Sandro Ruscio: Hi, thank you.
DK: First of all, congratulations. You took part in a really big event, where everybody could hear your piece – Valse from the movie Eter. How did you like the Festival as a whole, and how did it feel to hear your music played live?
SR: Ah, that was a really great feeling. I love that conductor and the orchestra. Actually, I would like to work with him again… During the rehearsals he would say exactly what I wanted to say to the orchestra before I did! The festival was really beautiful – the atmosphere, the people… and it was all very professional as well. It was a very exciting week for me.
DK: So you had a great connection with Marek Moś… did he consult the performance with you?
SR: Yes. I don’t know how he felt about it, but I did feel a connection… And yes, we had two meetings, one before and another after the rehearsal.
DK: Personally speaking, it was one of my favourite pieces during the concert – a really beautiful waltz. You composed it for Eter, directed by Krzysztof Zanussi. How did the connection with Zanussi come about?
SR: Oh, thank you. It’s actually a beautiful story. I just wanted to meet him – I had seen some of his films, and because my wife is from Warsaw I said “OK, let’s see if it’s possible to meet him”. But he doesn’t use Facebook or e-mail – just personal meetings… So I went to meet him with a score of “Dea Smarrita”…
DK: Your first symphony.
SR: Yes. I gave him [Krzysztof Zanussi] a copy of the score, and he said “OK, let’s meet again in two weeks, after I listen to it”. I was very happy to hear that, because it meant he was serious about it. After that initial meeting we met again at a conference about Polish film in Madrid. We watched one of his short films from the 1960s… I don’t know how to pronounce it, something like “Śmierć prowincjała”…?
DK: Yeah, very good!
SR: It was about this young guy who is working at a monastery and meets an old monk who, like all the other monks there has made a vow of silence. There isn’t a single word in the whole film! So those two had a connection… and in the end the old monk gets sick and dies. But before he dies, he tries to say something and no words came out… I asked Zanussi after the screening what the monk’s last words were supposed to be, and he said, “you don’t know how much I would pay to know that”! So, I wrote a symphony, “Passaggio – The Monk’s Last Word” and I gave it to him. That was the start of our professional relationship.

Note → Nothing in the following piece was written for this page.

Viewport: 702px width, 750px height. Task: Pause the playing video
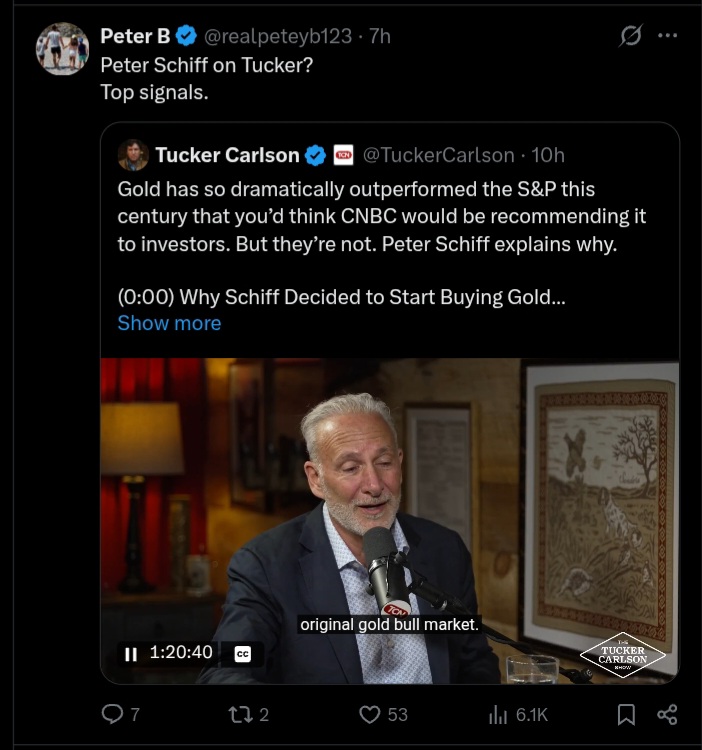[130, 653]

DK: So, if I understand it right, you wrote your second symphony just for him? That must’ve been a deep inspiration. That’s a very inspiring, symbolic scene. But let’s go back to Eter itself. Could you tell us a little bit more about the piece that you’ve written – what was the inspiration behind it? Did you refer somehow to the idea of the pact with the devil, which was an important point of the movie?

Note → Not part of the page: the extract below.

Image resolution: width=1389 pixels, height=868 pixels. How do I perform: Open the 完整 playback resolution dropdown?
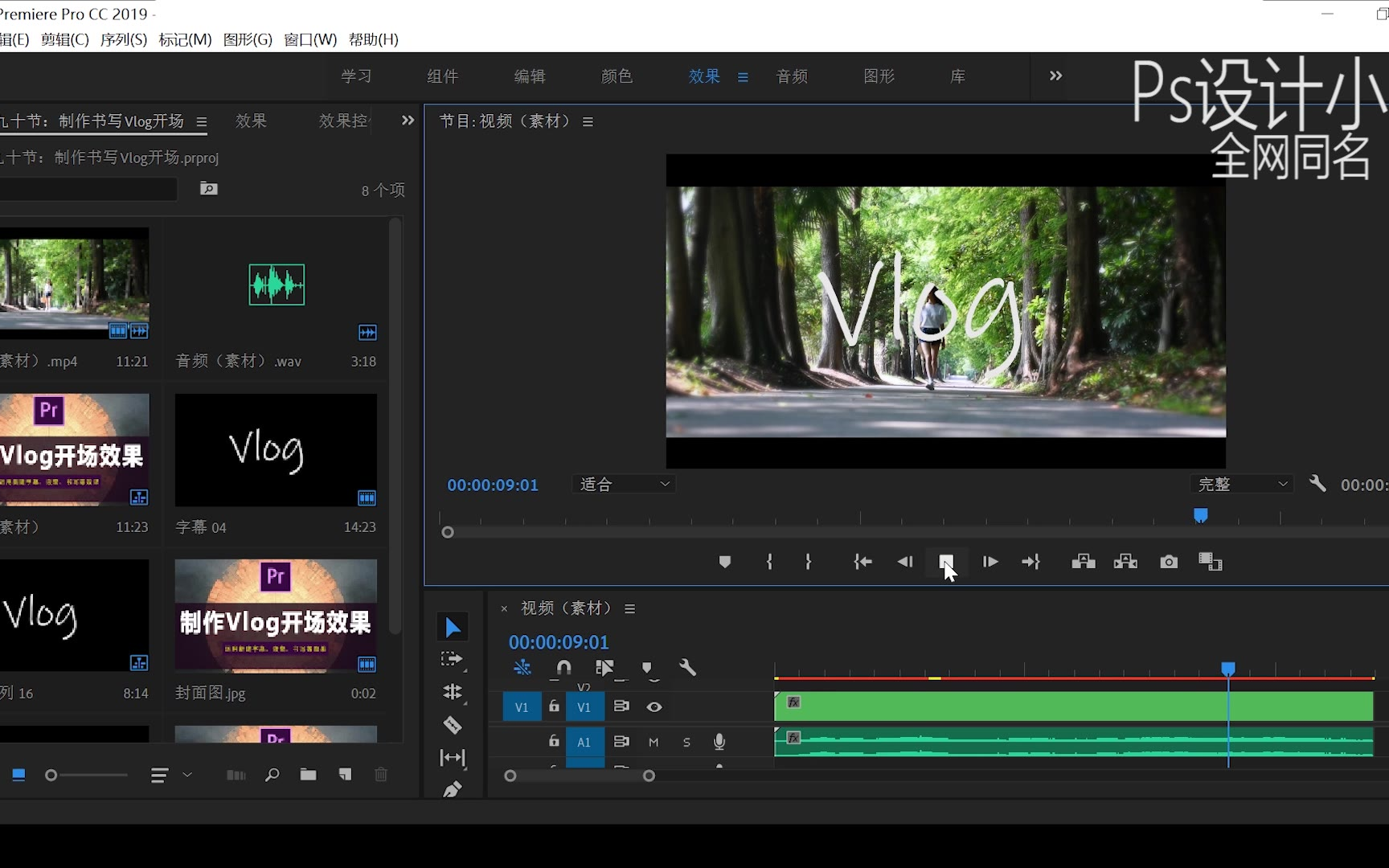1242,485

SR: Well, actually no… I had given him a CD with ballet music I had written before. One year afterwards he called me to say that he wanted that waltz in his film because it had the right character. And so I made several arrangements of it for different combinations of instruments. There’s something disturbing about this waltz, it’s not a happy-go-lucky one…
DK: Interesting. What about your very beginnings? How did your connection with music start? Did you start as a performing musician or were you into composition from the very beginning?
SR: I began by studying guitar and piano, and only much later took up violin and composition. The first few years I studied music from morning to evening, but I was doing it in completely the wrong way. I was trying to control everything, which didn’t work at all. I was kind of artistically paralysed – I wanted to do too much and to take control of too many things. This made me search for other things – like dancing, yoga… I met a yoga and meditation master whose teachings basically changed my life. His integrity, his energy… it changed everything for me. After that I went back to music, but with a more direct connection. Back when I was trying to control music, I failed. And now I’m happy that I failed because if I didn’t, I would be probably dead by now [laughs].
DK: So it was about controlling your ego in some way?
SR: Yes, but… it’s tricky to talk about the ego. The ego is actually important as well. It’s a tool. We need it.
DK: I meant controlling your ego instead of the ego controlling you.
SR: Yes, that too. You may think you know something about yourself, but thinking is not a solution in that respect because there are things about yourself that never become any clearer that way. Music is useful then, because you can have a complex inner connection impossible to achieve through words – reality is so much more complicated than words. So, if you believe to know more than you really know – you’re lost. That’s what I think – the first important step is to realize that we actually know quite little about ourselves.
DK: So, we got into more philosophical topics…
SR: [laughs] Sorry!
DK: No, that’s very good! You mentioned that at some point you took up dancing… Listening to your music, I had the impression that your music is very dance-like… You also wrote a tarantella for the movie “El amor perjudica seriamente la salud” and a few ballets. Do you feel you’ve got a special connection to dance?
SR: Yes. I think it’s really important. The body is a good starting point… We feel a lot physically, so I’m less interested in abstract ideas than about connecting in bodily ways. Let me give you an example. I wrote this piece, a “Stabat Mater” – it’s one hour of music for full orchestra, choir and soloists. The interesting thing is that I started without any structure… If you choose a structure at the very beginning it’s somewhat easier, but the material does not unfold as naturally. So I just started to write down many different ideas, hundreds of pages of them… The actual structure came later, almost on its own.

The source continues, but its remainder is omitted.